#### Document text:
A recent decision of the Technology and Construction Court provides another example of exclusions of liability in an IT system provider’s standard terms being held unenforceable. The court said that the exclusions were irrelevant in the context of the way in which the IT system had been supplied and that they were unreasonable under the Unfair Contract Terms Act.
Red Sky, an IT systems provider, supplied Kingsway Hall Hotel Ltd, operator of the Kingsway Hotel in London, with a system for managing reservations and billing. After numerous problems with the software, which Red Sky failed to rectify, Kingsway rejected the system and alleged that it breached implied terms of contract as to fitness for purpose and satisfactory quality under section 14(2) Sale of Goods Act 1979 and section 4 Supply of Goods and Services Act 1982 respectively. Kingsway sued for damages for the cost of replacement software, financial loss due to fewer rooms being reported available than actually were and costs associated with the hire of extra staff to manage reservations in light of the failing system.
In defending the claim Red Sky sought to rely on its standard terms. The standard terms clearly excluded all terms as to performance, quality and fitness for purpose except for an express warranty that the system provided would “in all material respects provide the facilities and functions set out in the Operating Documents”, for which the sole remedy for breach of this express warranty was maintenance and support. Indirect and consequential loss, including loss of profit was also excluded, and there was a liability cap of c. £70,000.
The Technology and Construction Court held that Kingsway was entitled to and did reject the system on the basis that it was not fit for purpose.

#### Exercise instructions:
Please reproduce the summary of the Red Sky case in full, word for word. Work only from the summary of the Red Sky case.

#### Rows:
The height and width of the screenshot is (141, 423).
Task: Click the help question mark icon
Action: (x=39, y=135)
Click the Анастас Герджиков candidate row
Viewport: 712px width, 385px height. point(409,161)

#### Answer to this exercise:
A recent decision of the Technology and Construction Court provides another example of exclusions of liability in an IT system provider’s standard terms being held unenforceable. The court said that the exclusions were irrelevant in the context of the way in which the IT system had been supplied and that they were unreasonable under the Unfair Contract Terms Act.
Red Sky, an IT systems provider, supplied Kingsway Hall Hotel Ltd, operator of the Kingsway Hotel in London, with a system for managing reservations and billing. After numerous problems with the software, which Red Sky failed to rectify, Kingsway rejected the system and alleged that it breached implied terms of contract as to fitness for purpose and satisfactory quality under section 14(2) Sale of Goods Act 1979 and section 4 Supply of Goods and Services Act 1982 respectively. Kingsway sued for damages for the cost of replacement software, financial loss due to fewer rooms being reported available than actually were and costs associated with the hire of extra staff to manage reservations in light of the failing system.
In defending the claim Red Sky sought to rely on its standard terms. The standard terms clearly excluded all terms as to performance, quality and fitness for purpose except for an express warranty that the system provided would “in all material respects provide the facilities and functions set out in the Operating Documents”, for which the sole remedy for breach of this express warranty was maintenance and support. Indirect and consequential loss, including loss of profit was also excluded, and there was a liability cap of c. £70,000.
The Technology and Construction Court held that Kingsway was entitled to and did reject the system on the basis that it was not fit for purpose.